Within the data below, copy each line where the string "Viewport" is found.

Given data.
········
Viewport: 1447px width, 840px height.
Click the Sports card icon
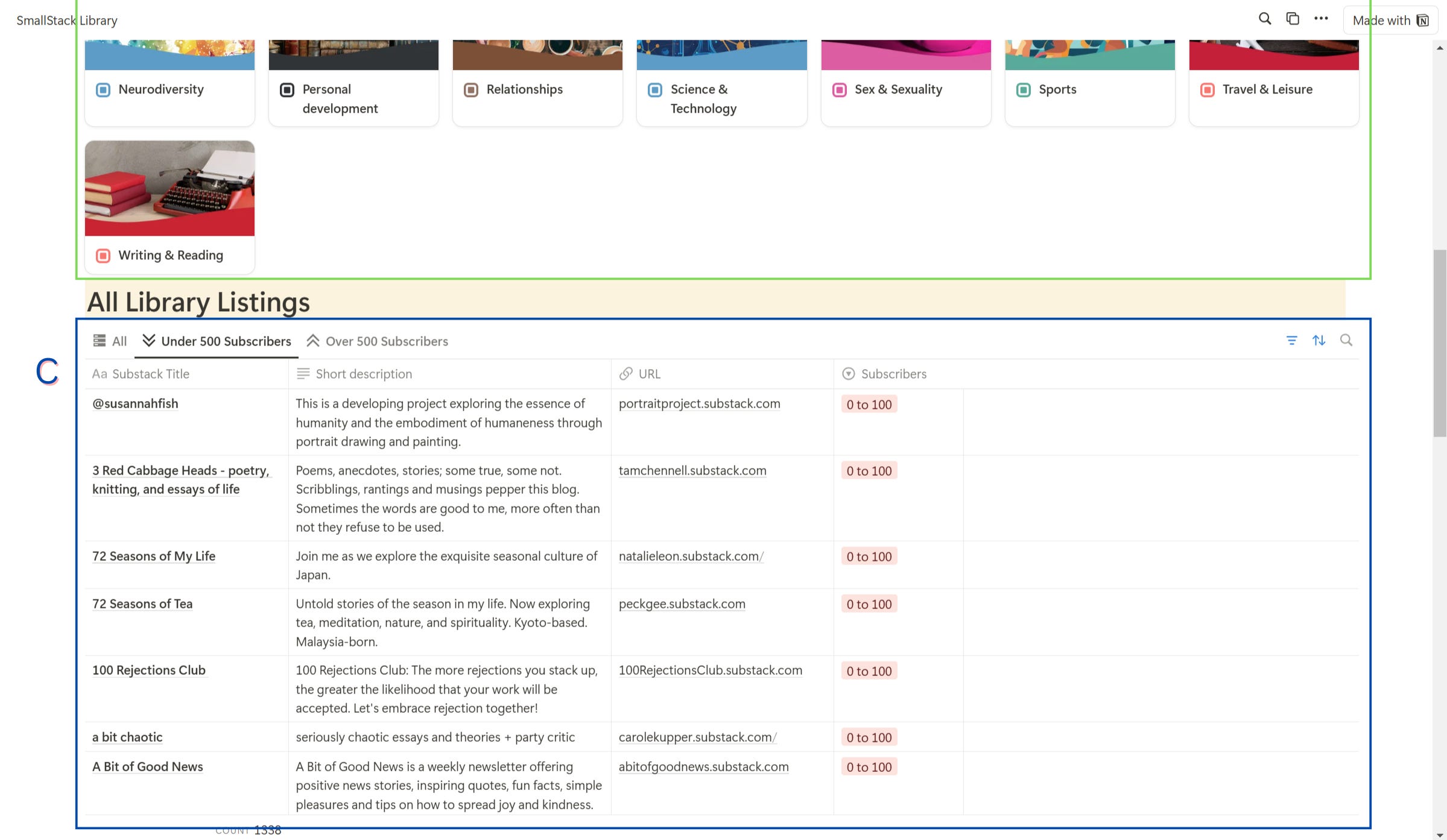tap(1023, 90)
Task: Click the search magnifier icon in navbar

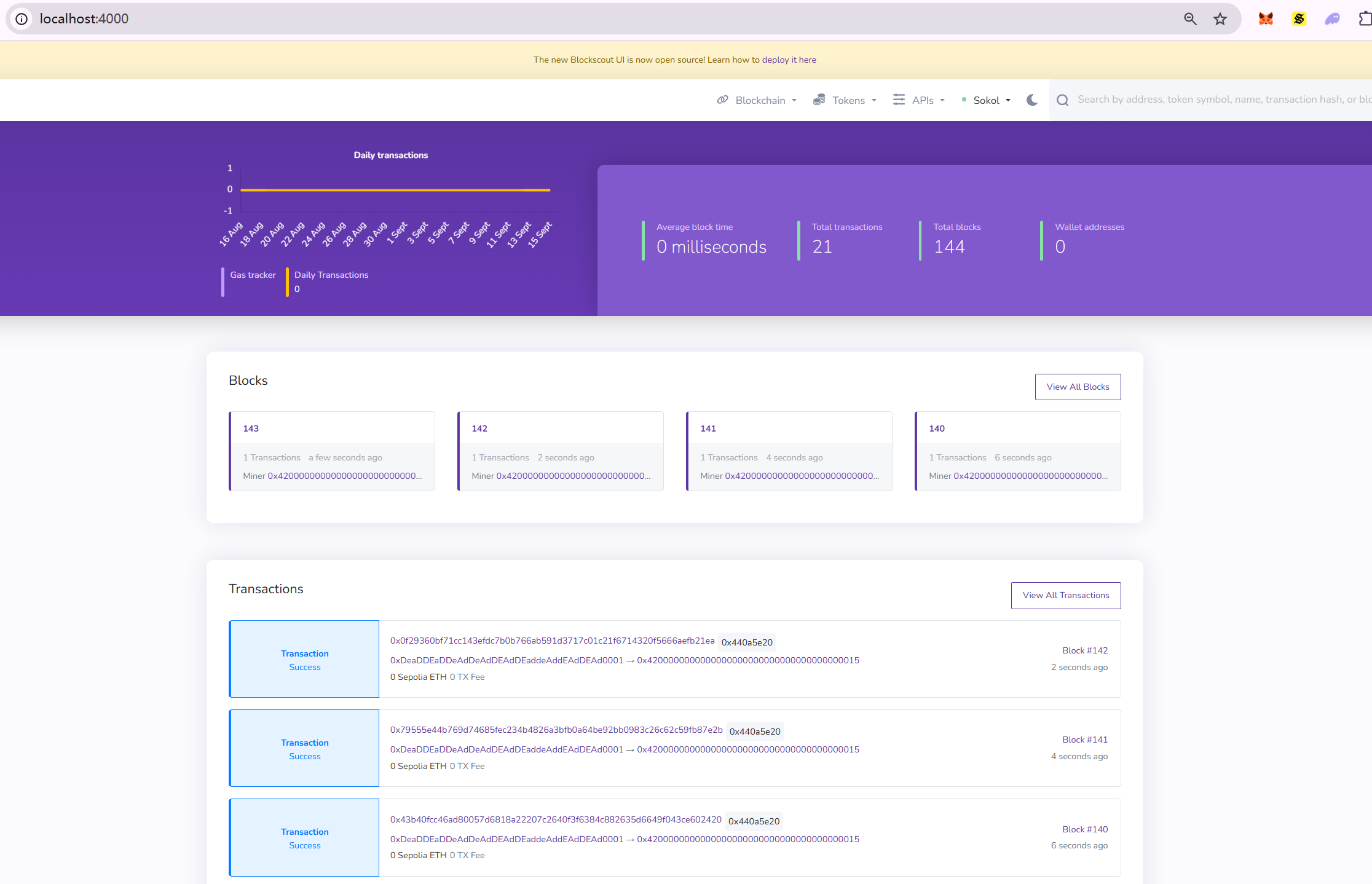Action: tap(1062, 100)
········
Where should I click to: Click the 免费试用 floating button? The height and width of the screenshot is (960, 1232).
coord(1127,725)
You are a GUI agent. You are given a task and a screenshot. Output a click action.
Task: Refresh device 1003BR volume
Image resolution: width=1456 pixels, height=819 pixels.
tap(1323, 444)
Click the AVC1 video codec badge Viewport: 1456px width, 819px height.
········
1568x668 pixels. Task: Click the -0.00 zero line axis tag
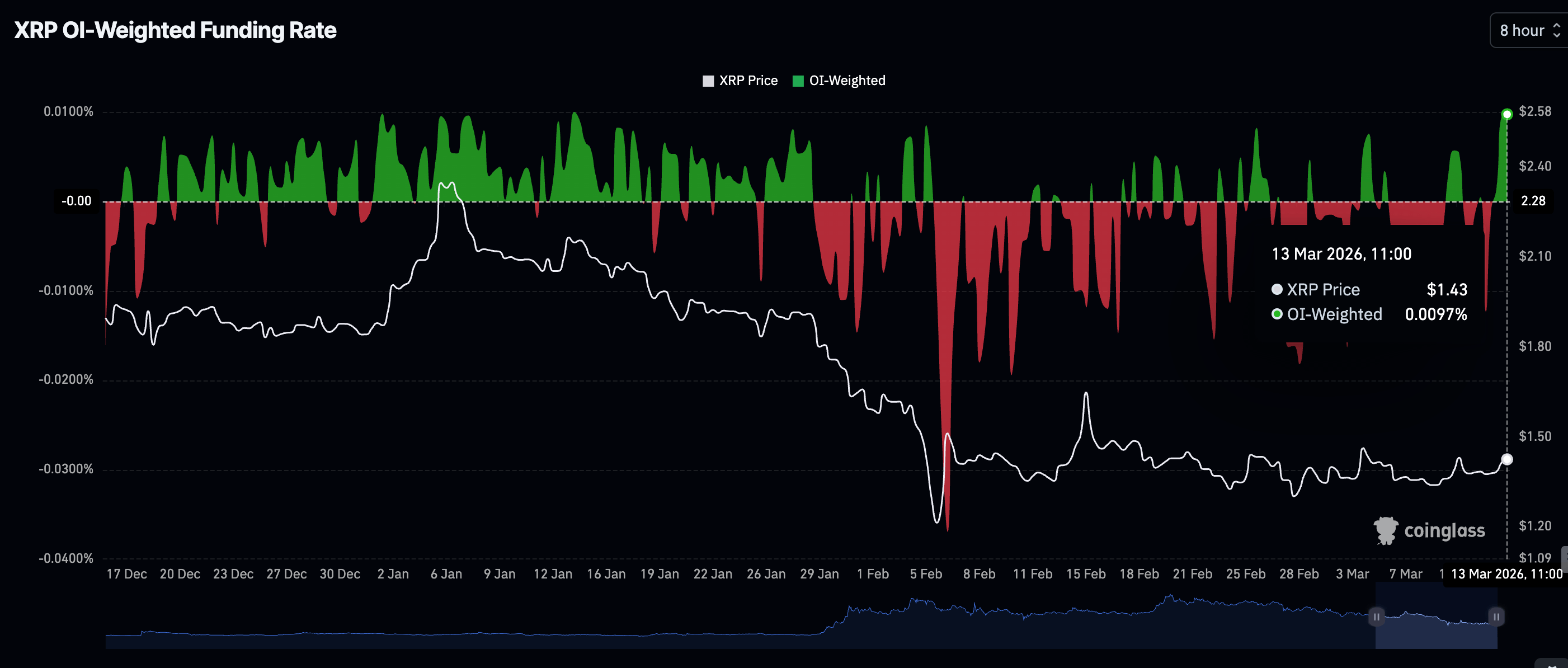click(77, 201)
········
Answer to this task.
Viewport: 1447px width, 840px height.
Click the AVC1 video codec badge Viewport: 1456px width, 819px height.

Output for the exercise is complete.